§ **INSTRUCTION**
Duplicate the records that follow, line for line, without changing anything.

§ **Data items**
════════════════
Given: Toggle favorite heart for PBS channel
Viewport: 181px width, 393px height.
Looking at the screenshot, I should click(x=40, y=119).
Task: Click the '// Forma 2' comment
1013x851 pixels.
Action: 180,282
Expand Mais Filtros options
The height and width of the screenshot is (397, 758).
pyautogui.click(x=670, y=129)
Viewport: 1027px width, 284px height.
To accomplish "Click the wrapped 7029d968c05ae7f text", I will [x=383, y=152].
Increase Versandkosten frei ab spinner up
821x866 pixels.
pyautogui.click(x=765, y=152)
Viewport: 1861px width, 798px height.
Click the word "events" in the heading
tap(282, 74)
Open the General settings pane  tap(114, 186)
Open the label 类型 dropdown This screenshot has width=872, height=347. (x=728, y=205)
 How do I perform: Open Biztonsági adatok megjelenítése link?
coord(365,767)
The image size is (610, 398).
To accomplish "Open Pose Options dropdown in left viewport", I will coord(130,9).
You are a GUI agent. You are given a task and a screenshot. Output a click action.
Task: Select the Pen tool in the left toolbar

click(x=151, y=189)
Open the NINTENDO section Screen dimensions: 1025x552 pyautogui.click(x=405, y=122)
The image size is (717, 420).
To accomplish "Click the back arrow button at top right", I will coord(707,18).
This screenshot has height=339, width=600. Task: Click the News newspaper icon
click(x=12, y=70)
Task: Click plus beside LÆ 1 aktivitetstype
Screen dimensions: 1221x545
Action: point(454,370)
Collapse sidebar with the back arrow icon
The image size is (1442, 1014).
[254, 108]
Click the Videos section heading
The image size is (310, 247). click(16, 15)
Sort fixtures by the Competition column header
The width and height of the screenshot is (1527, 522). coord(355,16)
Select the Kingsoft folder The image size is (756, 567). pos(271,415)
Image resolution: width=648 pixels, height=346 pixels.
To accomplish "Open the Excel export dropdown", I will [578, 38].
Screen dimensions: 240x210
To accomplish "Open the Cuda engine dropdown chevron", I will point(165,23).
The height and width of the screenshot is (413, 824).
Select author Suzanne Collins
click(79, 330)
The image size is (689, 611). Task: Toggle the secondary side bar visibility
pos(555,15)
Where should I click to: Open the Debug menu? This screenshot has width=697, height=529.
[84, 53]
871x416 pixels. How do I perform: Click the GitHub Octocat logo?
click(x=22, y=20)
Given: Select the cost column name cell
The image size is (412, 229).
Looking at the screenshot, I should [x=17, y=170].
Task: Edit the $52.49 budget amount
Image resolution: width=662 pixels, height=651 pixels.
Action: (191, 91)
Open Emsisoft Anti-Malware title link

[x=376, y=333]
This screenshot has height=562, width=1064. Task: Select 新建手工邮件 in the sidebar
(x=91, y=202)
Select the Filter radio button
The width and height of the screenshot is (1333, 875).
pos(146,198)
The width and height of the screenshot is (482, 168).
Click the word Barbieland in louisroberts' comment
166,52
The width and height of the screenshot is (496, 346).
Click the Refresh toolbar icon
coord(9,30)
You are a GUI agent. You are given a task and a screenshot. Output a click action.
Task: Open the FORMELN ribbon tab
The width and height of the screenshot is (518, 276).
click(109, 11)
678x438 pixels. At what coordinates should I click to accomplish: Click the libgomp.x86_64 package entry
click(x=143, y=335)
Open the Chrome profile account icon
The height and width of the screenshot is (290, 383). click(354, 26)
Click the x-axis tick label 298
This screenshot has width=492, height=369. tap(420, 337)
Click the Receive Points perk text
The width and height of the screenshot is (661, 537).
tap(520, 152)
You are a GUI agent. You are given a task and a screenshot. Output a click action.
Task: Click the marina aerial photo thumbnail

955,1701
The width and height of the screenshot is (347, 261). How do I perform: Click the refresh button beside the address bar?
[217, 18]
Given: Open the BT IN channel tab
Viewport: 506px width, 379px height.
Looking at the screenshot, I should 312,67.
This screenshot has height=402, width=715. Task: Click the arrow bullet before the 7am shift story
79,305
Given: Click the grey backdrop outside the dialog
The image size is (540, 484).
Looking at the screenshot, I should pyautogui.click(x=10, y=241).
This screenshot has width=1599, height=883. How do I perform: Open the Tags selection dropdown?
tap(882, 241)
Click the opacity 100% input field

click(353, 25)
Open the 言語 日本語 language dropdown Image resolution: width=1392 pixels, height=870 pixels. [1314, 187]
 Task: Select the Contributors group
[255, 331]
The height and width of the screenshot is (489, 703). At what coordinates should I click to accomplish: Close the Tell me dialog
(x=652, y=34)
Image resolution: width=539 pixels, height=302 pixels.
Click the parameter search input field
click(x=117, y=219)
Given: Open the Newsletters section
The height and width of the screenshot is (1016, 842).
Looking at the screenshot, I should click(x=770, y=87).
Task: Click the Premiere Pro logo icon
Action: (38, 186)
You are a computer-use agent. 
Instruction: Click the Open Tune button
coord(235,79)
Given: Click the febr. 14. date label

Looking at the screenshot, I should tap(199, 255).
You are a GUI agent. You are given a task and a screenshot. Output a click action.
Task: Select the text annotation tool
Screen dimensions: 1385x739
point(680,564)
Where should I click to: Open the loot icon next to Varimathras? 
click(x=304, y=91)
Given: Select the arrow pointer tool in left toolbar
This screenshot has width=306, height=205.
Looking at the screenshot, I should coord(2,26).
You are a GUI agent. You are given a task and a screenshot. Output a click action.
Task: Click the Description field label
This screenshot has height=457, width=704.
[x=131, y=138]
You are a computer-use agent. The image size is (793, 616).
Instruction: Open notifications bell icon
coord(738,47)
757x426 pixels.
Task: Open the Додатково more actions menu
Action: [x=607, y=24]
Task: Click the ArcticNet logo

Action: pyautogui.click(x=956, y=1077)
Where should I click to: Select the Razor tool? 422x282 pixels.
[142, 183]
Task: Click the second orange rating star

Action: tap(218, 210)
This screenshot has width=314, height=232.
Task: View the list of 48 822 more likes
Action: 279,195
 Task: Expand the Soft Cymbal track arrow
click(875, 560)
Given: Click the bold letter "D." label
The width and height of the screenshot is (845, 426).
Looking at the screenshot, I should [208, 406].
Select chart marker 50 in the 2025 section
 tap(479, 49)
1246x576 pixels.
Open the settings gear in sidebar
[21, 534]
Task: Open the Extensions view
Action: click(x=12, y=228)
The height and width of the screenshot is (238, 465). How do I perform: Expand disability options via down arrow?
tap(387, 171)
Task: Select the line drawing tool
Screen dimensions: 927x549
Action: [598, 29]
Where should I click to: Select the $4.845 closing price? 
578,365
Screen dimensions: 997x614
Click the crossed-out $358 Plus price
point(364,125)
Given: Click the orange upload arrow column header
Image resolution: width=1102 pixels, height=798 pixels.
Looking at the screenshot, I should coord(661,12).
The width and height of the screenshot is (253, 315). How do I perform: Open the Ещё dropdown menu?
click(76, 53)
════════════════
§ **SOLUTION FOR THIS PROBLEM**
Given: Toggle favorite heart for PBS channel
Viewport: 181px width, 393px height.
Looking at the screenshot, I should click(x=40, y=119).
Task: Click the '// Forma 2' comment
1013x851 pixels.
Action: 180,282
Expand Mais Filtros options
The height and width of the screenshot is (397, 758).
pyautogui.click(x=670, y=129)
Viewport: 1027px width, 284px height.
To accomplish "Click the wrapped 7029d968c05ae7f text", I will [x=383, y=152].
Increase Versandkosten frei ab spinner up
821x866 pixels.
pyautogui.click(x=765, y=152)
Viewport: 1861px width, 798px height.
Click the word "events" in the heading
tap(282, 74)
Open the General settings pane  tap(114, 186)
Open the label 类型 dropdown This screenshot has width=872, height=347. (x=728, y=205)
 How do I perform: Open Biztonsági adatok megjelenítése link?
coord(365,767)
The image size is (610, 398).
To accomplish "Open Pose Options dropdown in left viewport", I will coord(130,9).
You are a GUI agent. You are given a task and a screenshot. Output a click action.
Task: Select the Pen tool in the left toolbar

click(x=151, y=189)
Open the NINTENDO section Screen dimensions: 1025x552 pyautogui.click(x=405, y=122)
The image size is (717, 420).
To accomplish "Click the back arrow button at top right", I will coord(707,18).
This screenshot has height=339, width=600. Task: Click the News newspaper icon
click(x=12, y=70)
Task: Click plus beside LÆ 1 aktivitetstype
Screen dimensions: 1221x545
Action: point(454,370)
Collapse sidebar with the back arrow icon
The image size is (1442, 1014).
[254, 108]
Click the Videos section heading
The image size is (310, 247). click(16, 15)
Sort fixtures by the Competition column header
The width and height of the screenshot is (1527, 522). coord(355,16)
Select the Kingsoft folder The image size is (756, 567). pos(271,415)
Image resolution: width=648 pixels, height=346 pixels.
To accomplish "Open the Excel export dropdown", I will [578, 38].
Screen dimensions: 240x210
To accomplish "Open the Cuda engine dropdown chevron", I will point(165,23).
The height and width of the screenshot is (413, 824).
Select author Suzanne Collins
click(79, 330)
The image size is (689, 611). Task: Toggle the secondary side bar visibility
pos(555,15)
Where should I click to: Open the Debug menu? This screenshot has width=697, height=529.
[84, 53]
871x416 pixels. How do I perform: Click the GitHub Octocat logo?
click(x=22, y=20)
Given: Select the cost column name cell
The image size is (412, 229).
Looking at the screenshot, I should [x=17, y=170].
Task: Edit the $52.49 budget amount
Image resolution: width=662 pixels, height=651 pixels.
Action: (191, 91)
Open Emsisoft Anti-Malware title link

[x=376, y=333]
This screenshot has height=562, width=1064. Task: Select 新建手工邮件 in the sidebar
(x=91, y=202)
Select the Filter radio button
The width and height of the screenshot is (1333, 875).
pos(146,198)
The width and height of the screenshot is (482, 168).
Click the word Barbieland in louisroberts' comment
166,52
The width and height of the screenshot is (496, 346).
Click the Refresh toolbar icon
coord(9,30)
You are a GUI agent. You are given a task and a screenshot. Output a click action.
Task: Open the FORMELN ribbon tab
The width and height of the screenshot is (518, 276).
click(109, 11)
678x438 pixels. At what coordinates should I click to accomplish: Click the libgomp.x86_64 package entry
click(x=143, y=335)
Open the Chrome profile account icon
The height and width of the screenshot is (290, 383). click(354, 26)
Click the x-axis tick label 298
This screenshot has width=492, height=369. tap(420, 337)
Click the Receive Points perk text
The width and height of the screenshot is (661, 537).
tap(520, 152)
You are a GUI agent. You are given a task and a screenshot. Output a click action.
Task: Click the marina aerial photo thumbnail

955,1701
The width and height of the screenshot is (347, 261). How do I perform: Click the refresh button beside the address bar?
[217, 18]
Given: Open the BT IN channel tab
Viewport: 506px width, 379px height.
Looking at the screenshot, I should 312,67.
This screenshot has height=402, width=715. Task: Click the arrow bullet before the 7am shift story
79,305
Given: Click the grey backdrop outside the dialog
The image size is (540, 484).
Looking at the screenshot, I should pyautogui.click(x=10, y=241).
This screenshot has width=1599, height=883. How do I perform: Open the Tags selection dropdown?
tap(882, 241)
Click the opacity 100% input field

click(353, 25)
Open the 言語 日本語 language dropdown Image resolution: width=1392 pixels, height=870 pixels. [1314, 187]
 Task: Select the Contributors group
[255, 331]
The height and width of the screenshot is (489, 703). At what coordinates should I click to accomplish: Close the Tell me dialog
(x=652, y=34)
Image resolution: width=539 pixels, height=302 pixels.
Click the parameter search input field
click(x=117, y=219)
Given: Open the Newsletters section
The height and width of the screenshot is (1016, 842).
Looking at the screenshot, I should click(x=770, y=87).
Task: Click the Premiere Pro logo icon
Action: (38, 186)
You are a computer-use agent. 
Instruction: Click the Open Tune button
coord(235,79)
Given: Click the febr. 14. date label

Looking at the screenshot, I should tap(199, 255).
You are a GUI agent. You are given a task and a screenshot. Output a click action.
Task: Select the text annotation tool
Screen dimensions: 1385x739
point(680,564)
Where should I click to: Open the loot icon next to Varimathras? 
click(x=304, y=91)
Given: Select the arrow pointer tool in left toolbar
This screenshot has width=306, height=205.
Looking at the screenshot, I should coord(2,26).
You are a GUI agent. You are given a task and a screenshot. Output a click action.
Task: Click the Description field label
This screenshot has height=457, width=704.
[x=131, y=138]
You are a computer-use agent. The image size is (793, 616).
Instruction: Open notifications bell icon
coord(738,47)
757x426 pixels.
Task: Open the Додатково more actions menu
Action: [x=607, y=24]
Task: Click the ArcticNet logo

Action: pyautogui.click(x=956, y=1077)
Where should I click to: Select the Razor tool? 422x282 pixels.
[142, 183]
Task: Click the second orange rating star

Action: tap(218, 210)
This screenshot has width=314, height=232.
Task: View the list of 48 822 more likes
Action: 279,195
 Task: Expand the Soft Cymbal track arrow
click(875, 560)
Given: Click the bold letter "D." label
The width and height of the screenshot is (845, 426).
Looking at the screenshot, I should [208, 406].
Select chart marker 50 in the 2025 section
 tap(479, 49)
1246x576 pixels.
Open the settings gear in sidebar
[21, 534]
Task: Open the Extensions view
Action: click(x=12, y=228)
The height and width of the screenshot is (238, 465). How do I perform: Expand disability options via down arrow?
tap(387, 171)
Task: Select the line drawing tool
Screen dimensions: 927x549
Action: [598, 29]
Where should I click to: Select the $4.845 closing price? 
578,365
Screen dimensions: 997x614
Click the crossed-out $358 Plus price
point(364,125)
Given: Click the orange upload arrow column header
Image resolution: width=1102 pixels, height=798 pixels.
Looking at the screenshot, I should coord(661,12).
The width and height of the screenshot is (253, 315). How do I perform: Open the Ещё dropdown menu?
click(76, 53)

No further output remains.